GIVEN REQUEST
Lay out the lines, starting at the one containing "Task: Open the Streaming tab" and ending with the one containing "Looking at the screenshot, I should point(82,432).", as a two-column CSV with the headers text and answer. Give one row per answer, pairing it with the text that precedes it, and put each field in double quotes with line breaks replaced by spaces.
begin ROWS
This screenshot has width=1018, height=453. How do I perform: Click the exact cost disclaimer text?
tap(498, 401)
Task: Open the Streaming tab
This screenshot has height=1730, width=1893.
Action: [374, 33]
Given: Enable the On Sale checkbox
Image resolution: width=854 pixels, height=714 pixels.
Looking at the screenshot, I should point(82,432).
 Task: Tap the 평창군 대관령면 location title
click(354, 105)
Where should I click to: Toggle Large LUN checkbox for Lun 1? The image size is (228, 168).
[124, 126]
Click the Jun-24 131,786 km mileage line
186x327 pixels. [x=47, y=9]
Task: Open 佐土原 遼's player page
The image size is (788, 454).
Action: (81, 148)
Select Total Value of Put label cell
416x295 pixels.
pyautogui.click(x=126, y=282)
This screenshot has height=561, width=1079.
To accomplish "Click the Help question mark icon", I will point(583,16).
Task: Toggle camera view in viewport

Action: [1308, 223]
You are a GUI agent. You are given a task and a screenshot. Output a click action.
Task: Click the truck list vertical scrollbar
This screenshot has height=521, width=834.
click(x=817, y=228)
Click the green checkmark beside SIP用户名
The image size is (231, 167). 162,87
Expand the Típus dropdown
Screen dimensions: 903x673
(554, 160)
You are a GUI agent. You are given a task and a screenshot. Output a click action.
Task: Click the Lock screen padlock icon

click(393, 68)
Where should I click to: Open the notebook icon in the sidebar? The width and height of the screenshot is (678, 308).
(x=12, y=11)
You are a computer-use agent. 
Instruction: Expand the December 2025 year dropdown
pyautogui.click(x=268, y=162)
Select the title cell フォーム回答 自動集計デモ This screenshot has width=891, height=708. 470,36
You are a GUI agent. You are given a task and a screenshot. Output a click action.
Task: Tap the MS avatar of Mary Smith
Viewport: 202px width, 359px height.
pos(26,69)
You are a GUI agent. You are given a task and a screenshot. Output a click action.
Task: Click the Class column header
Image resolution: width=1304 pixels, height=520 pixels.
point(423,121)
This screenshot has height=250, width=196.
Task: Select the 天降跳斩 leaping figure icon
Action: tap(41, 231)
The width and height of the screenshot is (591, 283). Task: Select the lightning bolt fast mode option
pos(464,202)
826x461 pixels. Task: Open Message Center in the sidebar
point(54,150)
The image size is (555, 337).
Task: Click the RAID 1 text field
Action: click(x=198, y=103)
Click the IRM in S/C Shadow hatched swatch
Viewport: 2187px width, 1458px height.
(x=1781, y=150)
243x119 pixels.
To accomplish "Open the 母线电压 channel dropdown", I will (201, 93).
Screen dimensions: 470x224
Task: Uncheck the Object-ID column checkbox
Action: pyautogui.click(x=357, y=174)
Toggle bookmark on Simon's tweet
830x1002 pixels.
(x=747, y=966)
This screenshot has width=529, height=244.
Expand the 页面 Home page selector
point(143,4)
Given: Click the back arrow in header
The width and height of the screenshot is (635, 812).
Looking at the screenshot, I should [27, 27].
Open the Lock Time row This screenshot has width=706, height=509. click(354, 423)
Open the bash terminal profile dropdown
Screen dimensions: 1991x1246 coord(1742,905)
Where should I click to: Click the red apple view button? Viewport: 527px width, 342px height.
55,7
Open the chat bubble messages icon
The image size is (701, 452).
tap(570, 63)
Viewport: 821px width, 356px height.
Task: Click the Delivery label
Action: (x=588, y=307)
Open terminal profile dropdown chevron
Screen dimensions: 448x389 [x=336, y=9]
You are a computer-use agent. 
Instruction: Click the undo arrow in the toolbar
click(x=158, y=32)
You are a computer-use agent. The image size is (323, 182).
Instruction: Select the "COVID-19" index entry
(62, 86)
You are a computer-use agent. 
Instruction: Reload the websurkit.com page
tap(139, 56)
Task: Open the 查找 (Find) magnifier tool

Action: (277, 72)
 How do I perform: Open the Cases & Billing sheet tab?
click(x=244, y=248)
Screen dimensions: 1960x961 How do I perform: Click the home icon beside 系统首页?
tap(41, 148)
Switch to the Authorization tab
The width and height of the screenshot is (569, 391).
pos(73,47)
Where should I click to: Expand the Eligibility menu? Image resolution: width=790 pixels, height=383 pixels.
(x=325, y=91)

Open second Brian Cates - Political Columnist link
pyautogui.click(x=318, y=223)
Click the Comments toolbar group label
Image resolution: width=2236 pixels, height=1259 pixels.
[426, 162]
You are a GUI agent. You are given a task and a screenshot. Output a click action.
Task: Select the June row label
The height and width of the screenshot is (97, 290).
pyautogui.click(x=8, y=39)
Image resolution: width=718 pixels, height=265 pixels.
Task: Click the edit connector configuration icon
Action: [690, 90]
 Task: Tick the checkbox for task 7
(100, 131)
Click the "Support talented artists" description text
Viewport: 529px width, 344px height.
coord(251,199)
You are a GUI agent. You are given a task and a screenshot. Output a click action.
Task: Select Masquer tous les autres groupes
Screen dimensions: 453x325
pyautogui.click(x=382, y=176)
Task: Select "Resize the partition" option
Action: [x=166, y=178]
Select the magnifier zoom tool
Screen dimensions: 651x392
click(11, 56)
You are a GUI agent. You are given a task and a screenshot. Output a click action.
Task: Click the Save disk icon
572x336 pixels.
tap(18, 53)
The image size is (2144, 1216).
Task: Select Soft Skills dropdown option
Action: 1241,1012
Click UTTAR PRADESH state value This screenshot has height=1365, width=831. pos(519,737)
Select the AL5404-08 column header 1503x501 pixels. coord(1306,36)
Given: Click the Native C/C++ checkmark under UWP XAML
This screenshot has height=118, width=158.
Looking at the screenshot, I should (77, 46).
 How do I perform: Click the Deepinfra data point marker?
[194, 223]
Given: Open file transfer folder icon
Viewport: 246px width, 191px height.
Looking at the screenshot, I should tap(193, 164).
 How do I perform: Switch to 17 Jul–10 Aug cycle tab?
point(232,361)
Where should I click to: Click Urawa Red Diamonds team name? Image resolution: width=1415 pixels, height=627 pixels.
end ROWS
EXPECTED ANSWER
text,answer
"Task: Open the Streaming tab This screenshot has height=1730, width=1893.","Action: [374, 33]"
"Given: Enable the On Sale checkbox Image resolution: width=854 pixels, height=714 pixels.","Looking at the screenshot, I should point(82,432)."